Faulkner bebe en las páginas más sombrías de Shakespeare, donde el ser humano solo es un pelele en manos del azar o una vasija muy frágil siempre a punto de romperse. También se abastece de las páginas del Antiguo Testamento, con sus historias de incestos, maldiciones y catástrofes naturales. El tratamiento que Faulkner hace de los elementos —el agua, la tierra, el cielo, el fuego— posee el aliento de lo primordial, de lo que acaba de salir de la oscuridad, reclamando un nombre. El estilo —lírico, elusivo, expresionista— desprende ese adanismo donde las palabras parecen expresar la esencia de las cosas y no limitarse a designarlas.

Mientras agonizo es un prodigio arquitectónico. La historia avanza con eficacia, añadiendo calamidades al trágico peregrinaje de los Bundren: inundaciones, escasez, un incendio, la putrefacción del cadáver, la pierna gangrenada de Cash, que ha construido el ataúd y que ahora parece el próximo difunto. Addie es enterrada en Jefferson, pero el fin del viaje no constituye una catarsis. De hecho, la familia Bundren no parece una comitiva de vivos, sino de muertos que flotan en el cieno, como ramas en proceso de descomposición. Su obstinación no nace de la piedad, sino del orgullo. Yoknapatawpha es una elegía por una constelación de muertos vivientes. Maestro de la introspección, Faulkner consigue que los monólogos de sus personajes parezcan parlamentos de difuntos que evocan su vida desde el más allá, preguntándose si la muerte no es más real que el leve y breve paso por la tierra.
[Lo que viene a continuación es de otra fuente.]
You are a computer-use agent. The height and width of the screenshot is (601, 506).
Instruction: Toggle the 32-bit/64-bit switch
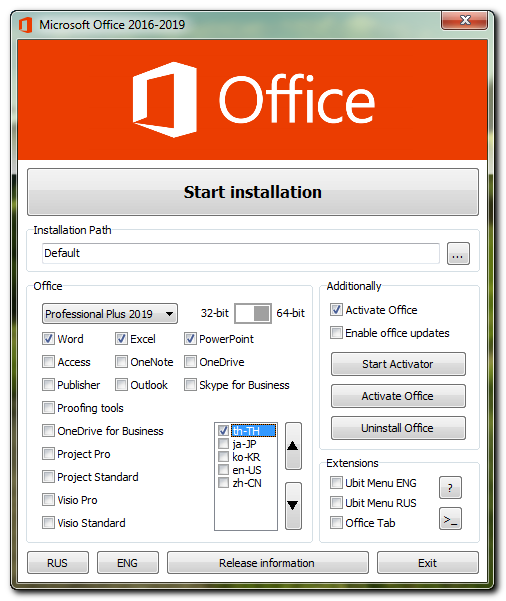253,314
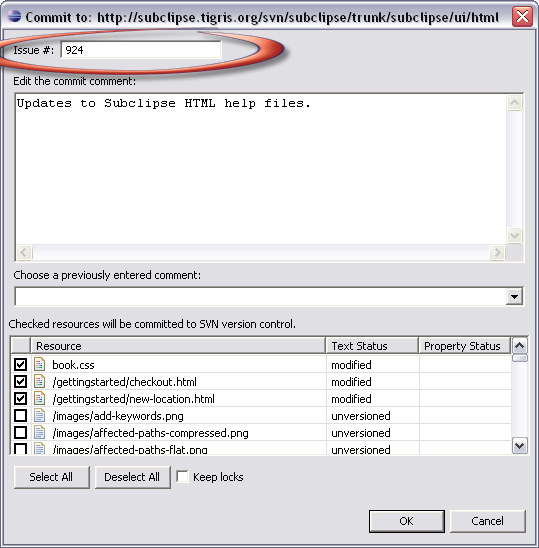Confirm the commit with OK

(407, 521)

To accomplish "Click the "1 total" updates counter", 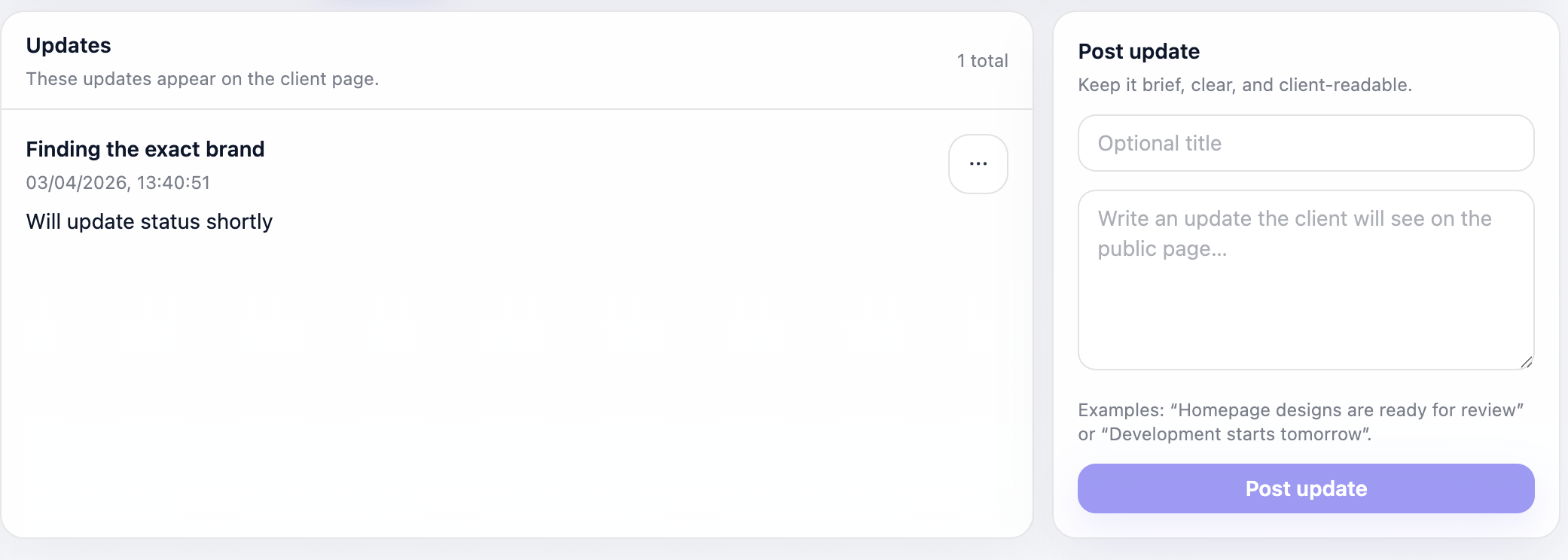I will pos(982,61).
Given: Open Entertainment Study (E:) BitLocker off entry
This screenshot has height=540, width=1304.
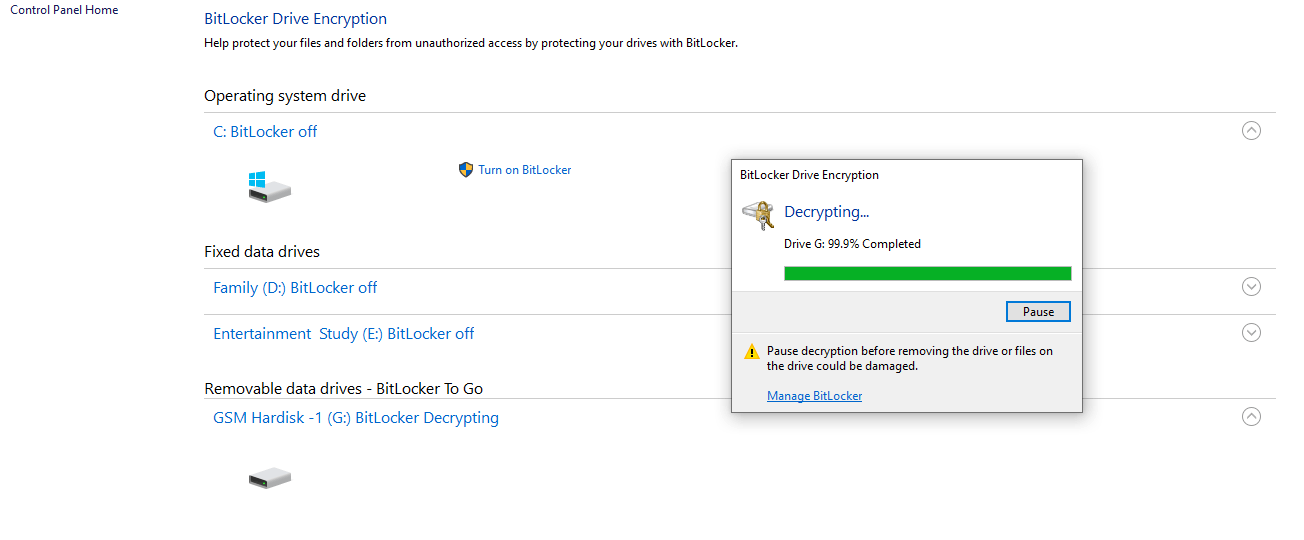Looking at the screenshot, I should [x=343, y=333].
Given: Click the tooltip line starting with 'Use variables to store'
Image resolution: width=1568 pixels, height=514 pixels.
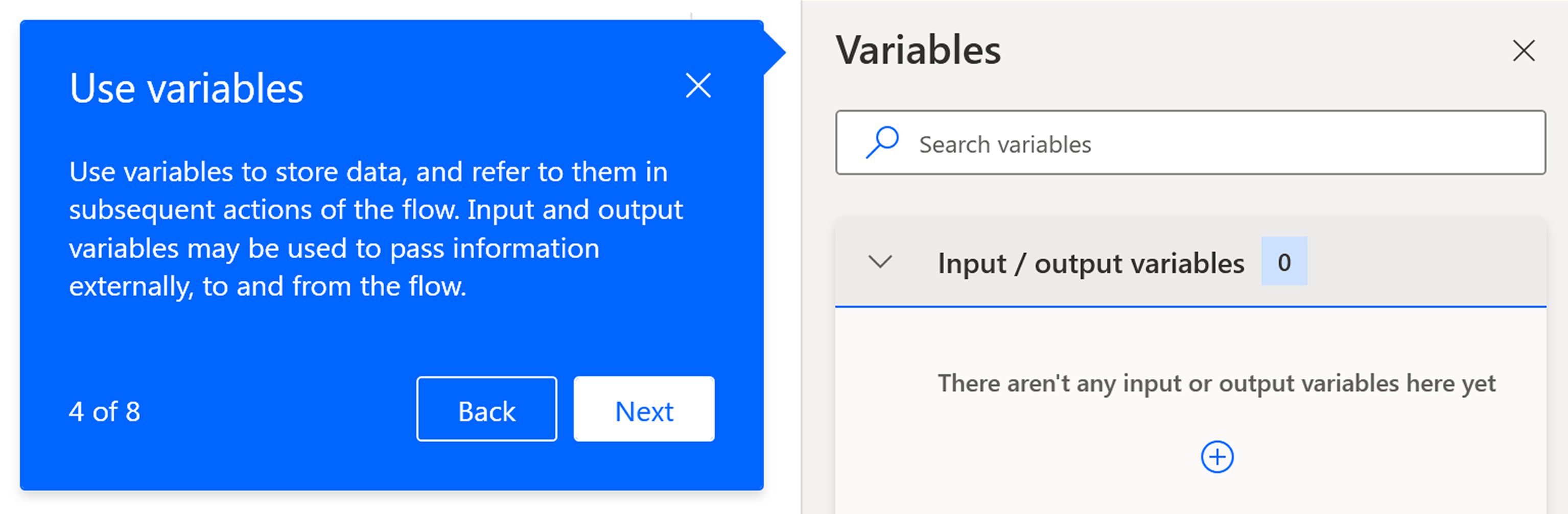Looking at the screenshot, I should tap(368, 172).
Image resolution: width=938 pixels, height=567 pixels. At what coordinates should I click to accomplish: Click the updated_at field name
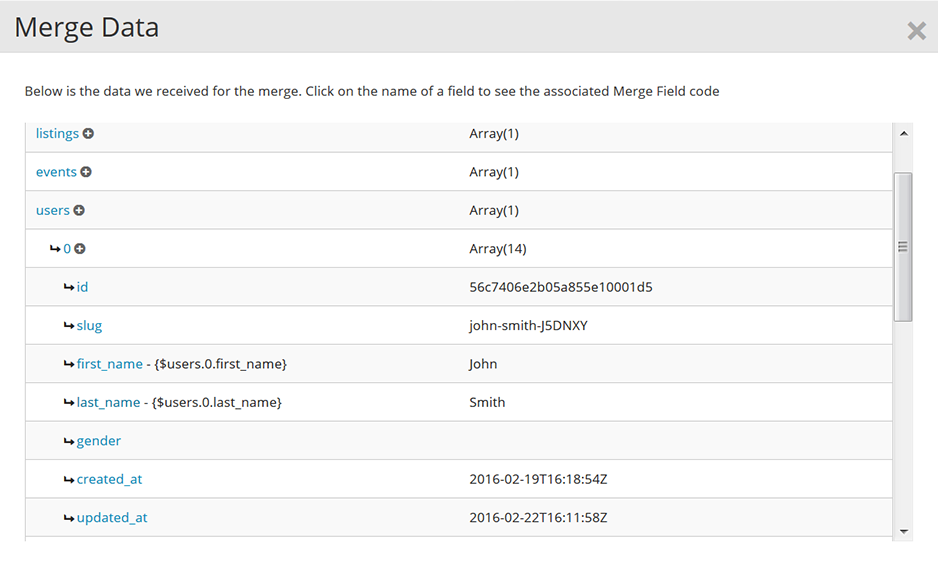(x=112, y=518)
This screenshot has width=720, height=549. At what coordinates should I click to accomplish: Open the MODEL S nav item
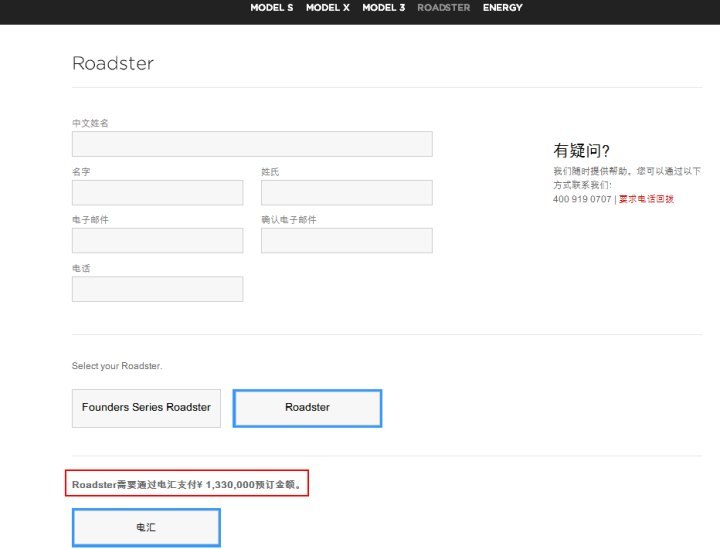[271, 8]
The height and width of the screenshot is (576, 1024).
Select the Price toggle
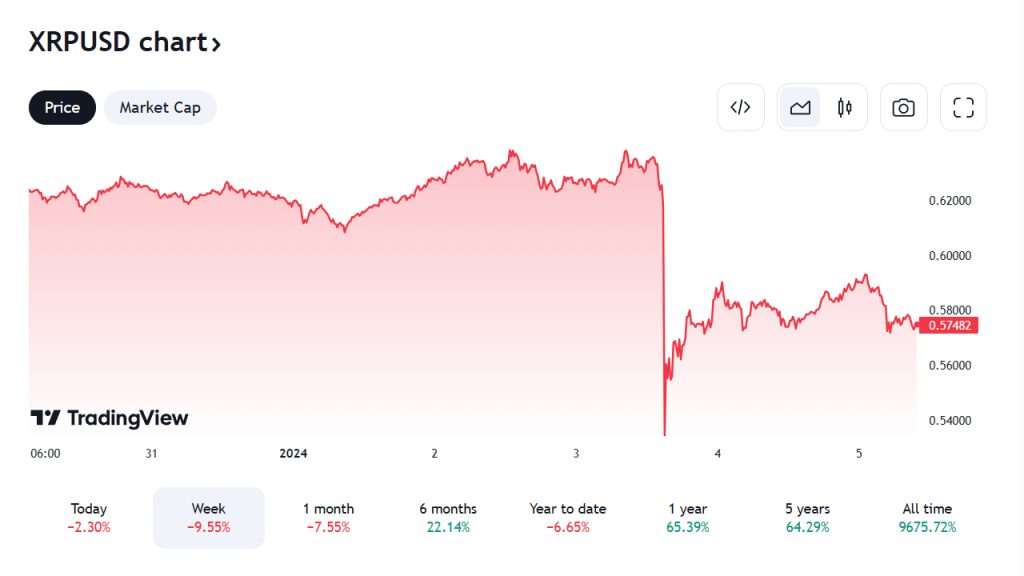pos(62,108)
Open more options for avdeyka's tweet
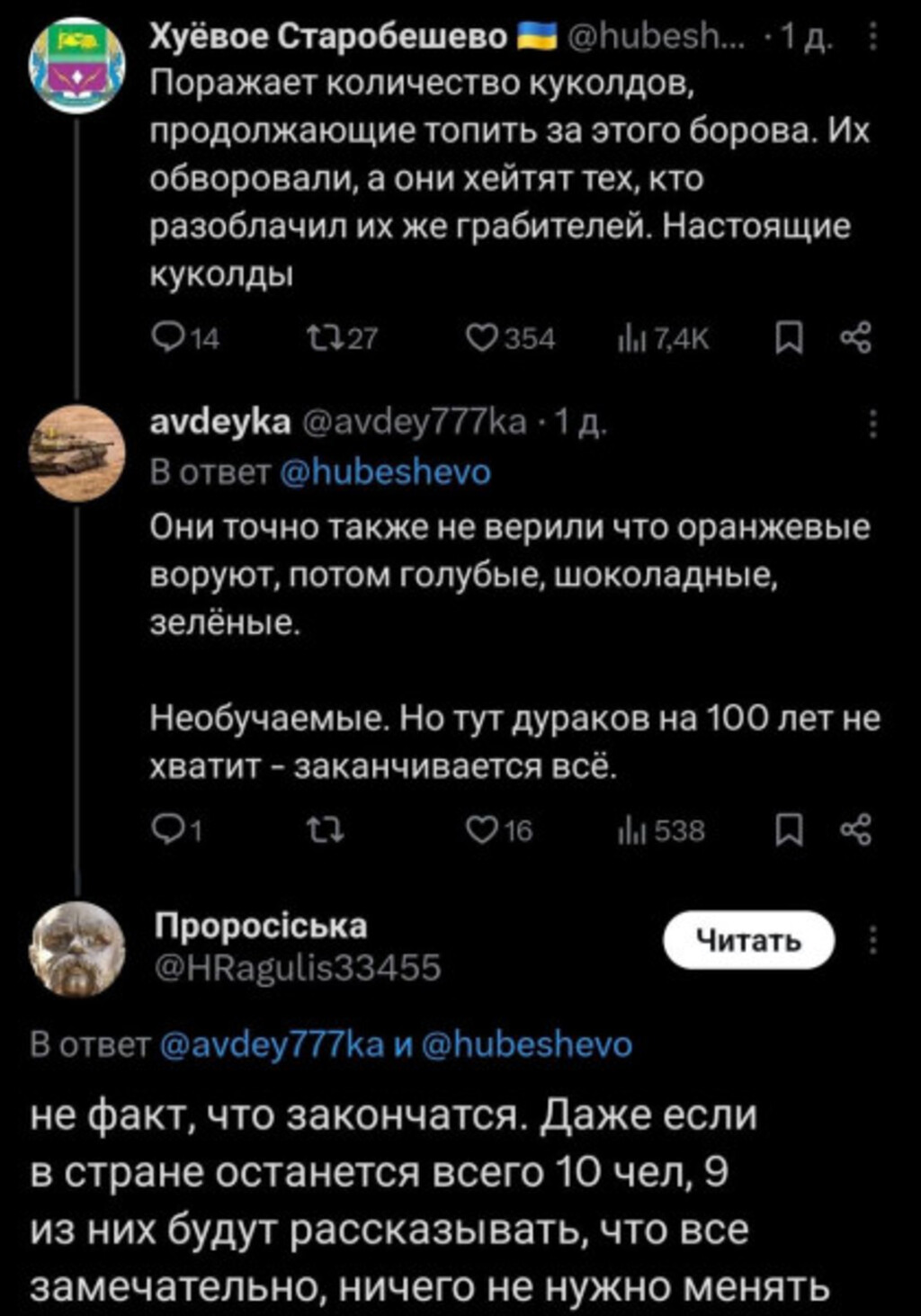This screenshot has width=921, height=1316. point(872,423)
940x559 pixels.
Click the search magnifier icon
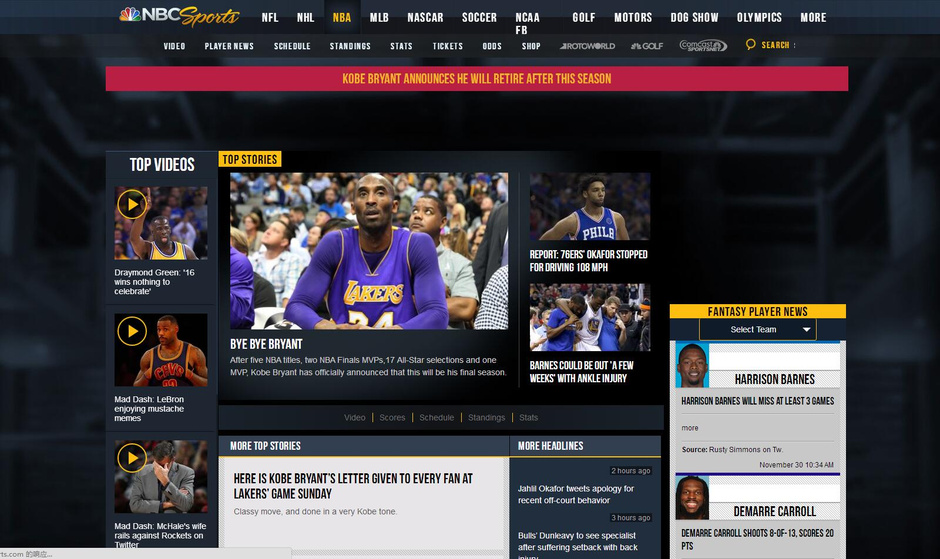point(751,44)
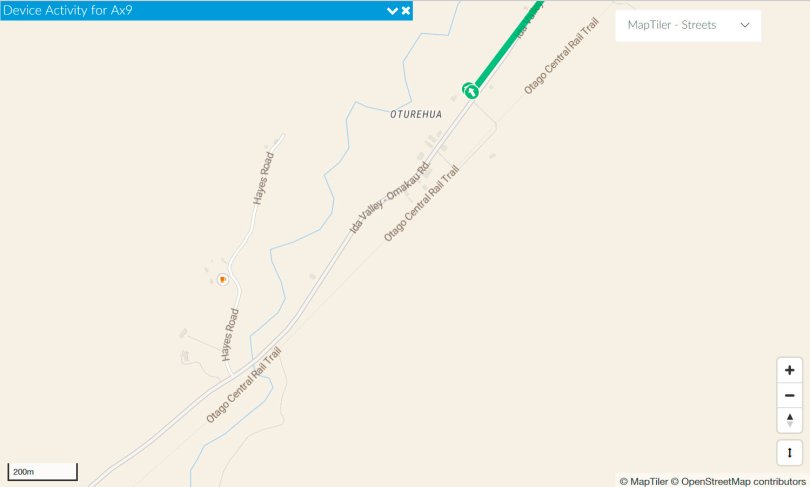Screen dimensions: 810x487
Task: Click the orange cafe marker on Hayes Road
Action: click(223, 279)
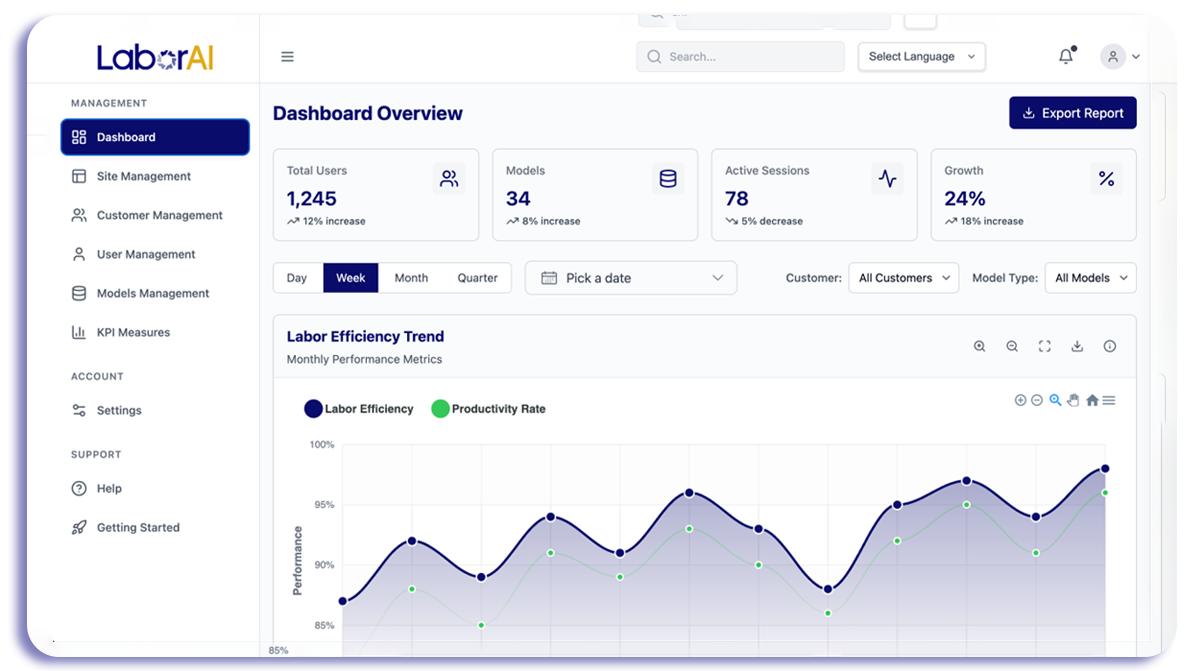This screenshot has width=1202, height=671.
Task: Open the Select Language dropdown
Action: (x=922, y=57)
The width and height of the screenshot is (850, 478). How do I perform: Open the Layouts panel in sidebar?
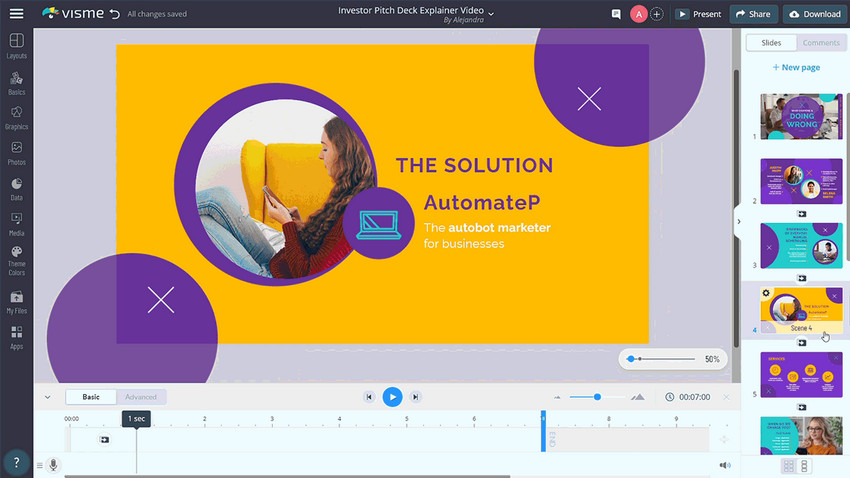16,45
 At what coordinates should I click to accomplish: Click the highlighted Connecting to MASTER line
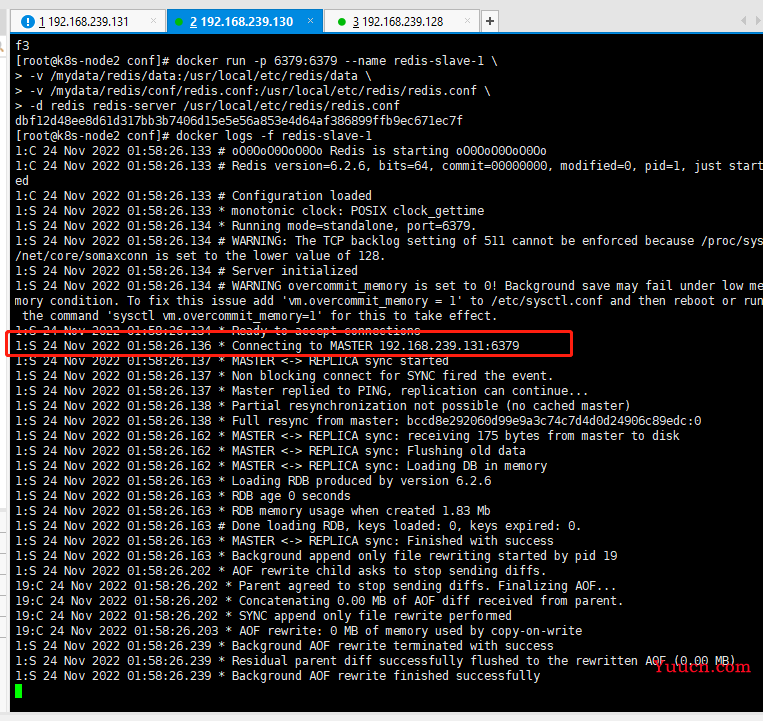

Después de Mientras agonizo, Faulkner publicó Santuario (1931), Luz de agosto (1932), ¡Absalón, Absalón! (1936), Las palmeras salvajes (1939), El villorrio (1940), Desciende, Moisés (1942), Intruso en el polvo (1948). Solo son los títulos más notables de una fructífera producción narrativa que incluyó indistintamente cuentos, ensayos y novelas. La muerte sorprendió a Faulkner el 6 de julio de 1962. Un infarto de miocardio acabó con una vida mermada por la adicción al alcohol. Faulkner abrió un camino por el que han transitado García Márquez, Vargas Llosa, Onetti, Juan Benet, Javier Marías y otros muchos. William Styron habló en el funeral de Faulkner, afirmando que su muerte “nos disminuía”. No se equivocaba, pero nos dejó sus libros, que no son una tierra baldía, sino una explosión de vida, creatividad y pasión. Como escribió Jorge Luis Borges, “nos tocan físicamente, como la cercanía del mar o de la mañana”.